Peki, ne olmalı, çözümün ipucu ne? Zor soru bu... Dün bir hanımefendi konuşmasına benim alkışlayarak protesto ettiğim bir cümleyle başladı. “İnsanların öldüğünden bahsediyorsunuz ama Osmanlı’nın kaybettiği topraklardan bahsetmiyorsunuz” dedi. İnsan ve toprak kaybını özdeşleştiren bir anlayışı ortaya koydu. Evet, burada yapacak bir şey yok ama bir şeyi iyi anlamak lazım. Biraz önce size anlattığım o ‘soykırımdan’, hadi o kelimeyi kullanmamış olayım, o olan bitenden ne anlıyorsak, ne algılıyorsak,
size anlattım: Kökünden koparılmak. Çünkü bu kök öyle bir kök ki o toprakların dibine kadar iner, göğün üstüne kadar çıkar. Burada 4 bin yıldan beri yaşadığı topraklardan koparılan insanların Türkiye’ye bakışından bahsediyoruz. Bir öyküyle bitireyim; hatta öykü değil, bizzat yaşanmışlık, bizzat ben yaşadım. Her yerde de tekrarlıyorum…

***

Sivas’ın bir kazasından yaşlı bir bey telefonla aradı. Dedi ki, “Oğul, aradık, seni bulduk. Burada bir yaşlı kadın var, herhalde sizden. Kadın Allah’ın rahmetine kavuştu. Yakınını falan bulursan gönder, gelip alsınlar ya da biz burada namazımızı kılıp gömelim.”

“Peki amca, ararım” dedim. Verdi adını soyadını; Beatris Hanım diye biriydi, 70 yaşında. Fransa’dan oraya tatile gitmiş.

Aradım, 10 dakika içinde buldum yakınlarını... Sonuçta biz birbirimizi biliriz, çok azız çünkü.

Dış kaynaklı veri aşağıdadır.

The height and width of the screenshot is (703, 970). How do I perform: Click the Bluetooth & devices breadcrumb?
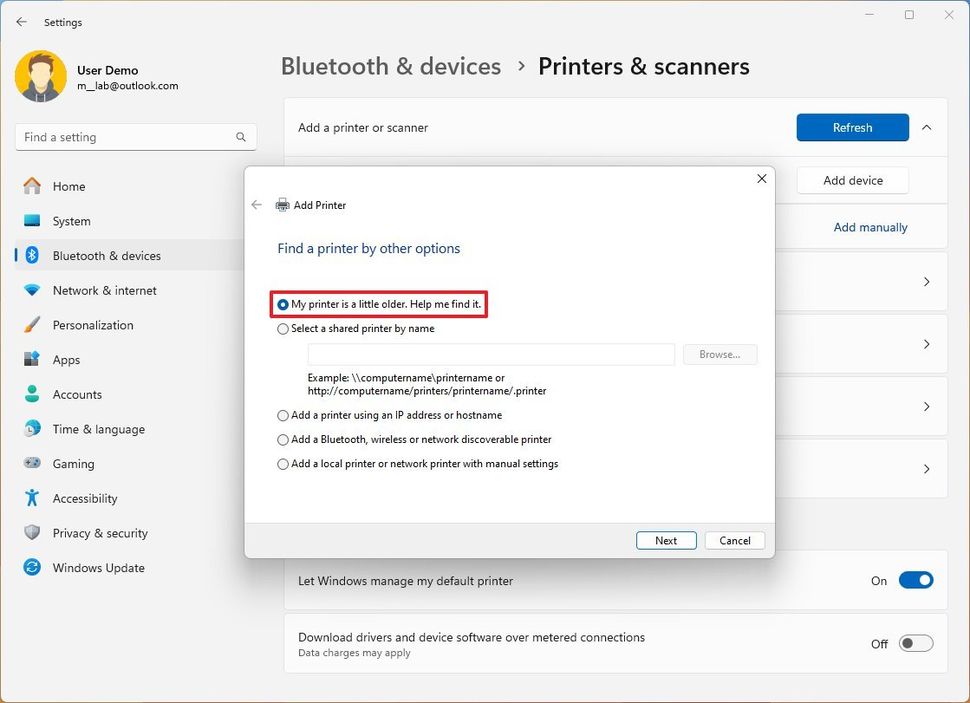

Gittim dükkânlarına, sordum: “Böyle birini tanır mısınız?” Dükkândaki orta yaşlı kadın döndü, “O benim anam” dedi. Sordum: “Annen nerede?” Fransa’da yaşadığını, senede 3-4 kere Türkiye’ye geldiğini, ama İstanbul’a ya uğradığını ya uğramadığını, doğrudan, terk ettiği köyüne gittiğini anlattı. Anlattım kızına durumu. O da kalktı gitti. Ertesi gün telefon açtı. Bulmuş ve tespit etmişti anası olduğunu, ama ağladı birden. Ağlamamasını istedim, naaşı getirip getirmeyeceğini sordum. “Abi” dedi, “ben getirecem ama burada bir amca var, bişeyler diyor” dedi ve telefonu ağlayarak amcaya verdi. Kızdım amcaya, “Neden ağlatıyosun kızı?” dedim. “Oğlum” dedi, “bir şey demedim... Kızım! Anandır, malındır, ama bana sorarsan bırak kalsın, burada gömülsün... Su çatlağını buldu, dedim.”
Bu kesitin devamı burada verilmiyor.